Interestingly, 21% of the phenotypic variance in BMI was accounted using the regression model obtained by LARS, including gender, age, energy intake, physical activity and four genetic variants located near or in FTO, APOE, PPARG, and PPARA genes. When the polymorphisms were included in the regression model as a genetic risk score, summing the number of risk alleles, the model accounted for 20% of the phenotypic variance. The four polymorphisms accounted for 0.5% of the BMI variability. This finding is in accordance with the studies by Martínez-García et al. (2013), Belsky et al. (2013) and Li et al. (2010), in which a small number of SNPs explained <1% of the BMI heritability10,12,58. In this sense, it should be highlighted that when Locke et al. (2015) included a total of 97 SNPs in a prediction model of BMI the authors found a BMI explanation of 2.7%11. As far as we know, prediction models that added energy intake and physical activity have not been reported up to date, so we cannot be able to compare our results. However, some authors have observed that, when phenotypical factors are included in the genetic model (such as socioeconomic or depression status), the percentage of the explanation of the BMI significantly increases10,59.

Several potential explanations can be offered for the low predictive value of the regression model, but are mainly related to the fact that obesity is characterized for being a multifactorial disease. Although we have included in the model the two main factors that characterized obesity, energy intake and physical activity, there are other features that have not been taken into account such as social determinants (education level, economic status), endocrine disorders (hypothyroidism) or use of certain medications4,7,60,61. Another explanation for the low predictive value of the regression model could be related with the marginal effect sizes of the tested variants and the skewed distribution of the effect sizes. In addition, predictive models could include other sources of variation known or hypothesized to influence BMI such as rare variants, gene–gene and gene-environment interactions, copy number variation, and epigenetic and metagenomic effects14. Finally, it should be mentioned that in the present study BMI instead of body fat mass was selected as dependent variable. Although BMI is the adiposity measurement most widely used in epidemiological studies, its interpretation does not differ between gender and race, and neither distinguishes between degree of fatness, muscle mass, and skeletal mass62. Therefore, it can lead to errors in the estimation of adiposity, over or underestimating adiposity depending on subject complexion; such as athletes or metabolic obese normal weight individuals.

To the best of our knowledge, this is the first study that applies LARS analysis to select phenotype and genotype variables for explain BMI status. However, the study bears some limitations that need to be mentioned. First, the regression model may need to be replicated in an external population. However, the regression model was internally validated by bootstrapping. Second, the present study included only subjects of Caucasian ancestry, so the findings may not be generalizable to other ethnic groups. Third, the model developed in this study used BMI as the response variable instead of body fat mass. Although BMI has some limitations in its interpretability, it is the adiposity measurement more used in epidemiological studies.

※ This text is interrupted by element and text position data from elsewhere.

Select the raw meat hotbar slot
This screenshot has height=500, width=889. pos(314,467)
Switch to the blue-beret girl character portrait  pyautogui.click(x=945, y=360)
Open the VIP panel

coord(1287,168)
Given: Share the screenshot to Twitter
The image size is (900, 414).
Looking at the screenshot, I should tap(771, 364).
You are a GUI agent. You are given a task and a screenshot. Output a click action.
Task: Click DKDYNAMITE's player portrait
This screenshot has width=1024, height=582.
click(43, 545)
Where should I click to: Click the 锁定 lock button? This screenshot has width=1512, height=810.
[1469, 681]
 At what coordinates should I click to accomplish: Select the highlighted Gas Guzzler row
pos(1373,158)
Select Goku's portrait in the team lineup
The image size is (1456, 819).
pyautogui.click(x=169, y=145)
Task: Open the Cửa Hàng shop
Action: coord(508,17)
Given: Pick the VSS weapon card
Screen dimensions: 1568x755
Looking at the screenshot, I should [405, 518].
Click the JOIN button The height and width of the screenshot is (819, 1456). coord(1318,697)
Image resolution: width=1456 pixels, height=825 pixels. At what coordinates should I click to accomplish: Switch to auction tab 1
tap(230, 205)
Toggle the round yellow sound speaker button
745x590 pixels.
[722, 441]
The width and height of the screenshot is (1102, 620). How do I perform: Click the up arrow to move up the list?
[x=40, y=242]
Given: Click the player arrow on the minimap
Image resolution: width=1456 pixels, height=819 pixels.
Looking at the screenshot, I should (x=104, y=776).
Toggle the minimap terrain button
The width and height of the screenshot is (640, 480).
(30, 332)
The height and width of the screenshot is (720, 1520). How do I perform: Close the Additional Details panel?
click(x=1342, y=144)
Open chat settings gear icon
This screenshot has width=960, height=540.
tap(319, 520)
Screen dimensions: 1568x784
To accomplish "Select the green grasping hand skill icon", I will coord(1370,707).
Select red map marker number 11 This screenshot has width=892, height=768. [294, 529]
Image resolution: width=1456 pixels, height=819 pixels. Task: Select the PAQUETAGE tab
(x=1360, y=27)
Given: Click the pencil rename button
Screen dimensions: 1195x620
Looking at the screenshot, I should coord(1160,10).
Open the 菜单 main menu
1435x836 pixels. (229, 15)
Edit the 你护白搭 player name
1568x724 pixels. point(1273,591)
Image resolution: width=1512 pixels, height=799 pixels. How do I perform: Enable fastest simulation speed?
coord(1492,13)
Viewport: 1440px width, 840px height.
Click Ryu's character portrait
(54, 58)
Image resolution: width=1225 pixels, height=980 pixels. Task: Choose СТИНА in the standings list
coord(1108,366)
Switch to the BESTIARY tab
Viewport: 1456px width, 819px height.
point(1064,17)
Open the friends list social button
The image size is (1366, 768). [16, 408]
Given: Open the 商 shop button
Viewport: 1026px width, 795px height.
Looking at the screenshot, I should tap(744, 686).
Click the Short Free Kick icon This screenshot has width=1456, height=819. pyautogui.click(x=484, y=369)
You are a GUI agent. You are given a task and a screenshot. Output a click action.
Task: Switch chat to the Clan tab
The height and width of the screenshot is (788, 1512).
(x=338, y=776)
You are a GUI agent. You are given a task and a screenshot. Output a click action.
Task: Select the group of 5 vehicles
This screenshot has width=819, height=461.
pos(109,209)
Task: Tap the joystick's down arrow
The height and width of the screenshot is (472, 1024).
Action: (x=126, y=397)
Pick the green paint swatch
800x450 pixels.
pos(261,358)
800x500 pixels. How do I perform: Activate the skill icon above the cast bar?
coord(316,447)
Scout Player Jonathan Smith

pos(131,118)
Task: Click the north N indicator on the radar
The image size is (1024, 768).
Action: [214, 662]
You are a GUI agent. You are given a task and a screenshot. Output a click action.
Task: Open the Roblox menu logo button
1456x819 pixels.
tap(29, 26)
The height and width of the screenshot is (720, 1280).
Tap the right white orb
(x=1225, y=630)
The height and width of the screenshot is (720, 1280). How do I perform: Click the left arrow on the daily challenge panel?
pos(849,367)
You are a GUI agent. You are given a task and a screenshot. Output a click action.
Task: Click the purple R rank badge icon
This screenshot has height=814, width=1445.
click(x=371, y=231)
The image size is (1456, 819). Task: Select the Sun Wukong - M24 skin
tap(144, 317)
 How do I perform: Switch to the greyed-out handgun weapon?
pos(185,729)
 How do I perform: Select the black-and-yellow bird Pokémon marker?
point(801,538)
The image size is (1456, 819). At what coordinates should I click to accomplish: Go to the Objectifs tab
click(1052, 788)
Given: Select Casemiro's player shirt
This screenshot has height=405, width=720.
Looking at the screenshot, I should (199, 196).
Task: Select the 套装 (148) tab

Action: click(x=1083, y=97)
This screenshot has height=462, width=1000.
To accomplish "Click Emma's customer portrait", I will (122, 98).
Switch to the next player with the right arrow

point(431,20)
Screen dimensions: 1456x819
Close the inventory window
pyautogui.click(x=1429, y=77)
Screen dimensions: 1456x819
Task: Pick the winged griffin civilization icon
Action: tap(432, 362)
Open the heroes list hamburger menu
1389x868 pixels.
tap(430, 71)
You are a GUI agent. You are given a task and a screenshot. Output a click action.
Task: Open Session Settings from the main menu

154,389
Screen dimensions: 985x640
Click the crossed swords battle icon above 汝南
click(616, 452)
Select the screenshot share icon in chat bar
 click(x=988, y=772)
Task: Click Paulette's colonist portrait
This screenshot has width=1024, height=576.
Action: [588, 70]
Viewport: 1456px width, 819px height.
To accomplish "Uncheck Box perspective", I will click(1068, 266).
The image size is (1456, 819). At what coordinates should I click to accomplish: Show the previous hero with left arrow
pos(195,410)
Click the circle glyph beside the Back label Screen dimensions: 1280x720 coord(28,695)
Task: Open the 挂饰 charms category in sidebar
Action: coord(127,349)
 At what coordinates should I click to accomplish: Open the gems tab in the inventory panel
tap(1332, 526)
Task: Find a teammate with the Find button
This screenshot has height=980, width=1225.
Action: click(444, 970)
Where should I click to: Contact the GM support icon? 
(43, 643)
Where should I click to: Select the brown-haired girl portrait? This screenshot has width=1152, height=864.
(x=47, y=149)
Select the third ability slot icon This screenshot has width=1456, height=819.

In conclusion, significant predictors of BMI included age, energy intake, physical activity, and polymorphisms located near or in FTO (rs9939609), APOE (rs429358), PPPARG (rs1801282), and PPARA (rs1800206). Although 4 polymorphisms were selected by LARS, it should be mentioned that they explain a small percentage of BMI variation as has found other authors. Moreover, the proposed statistical method, LARS analysis, could help to implement new criteria for the identification of BMI predictors since obesity is a multifactorial disease in which a large number of phenotypic and genotypic features are involved.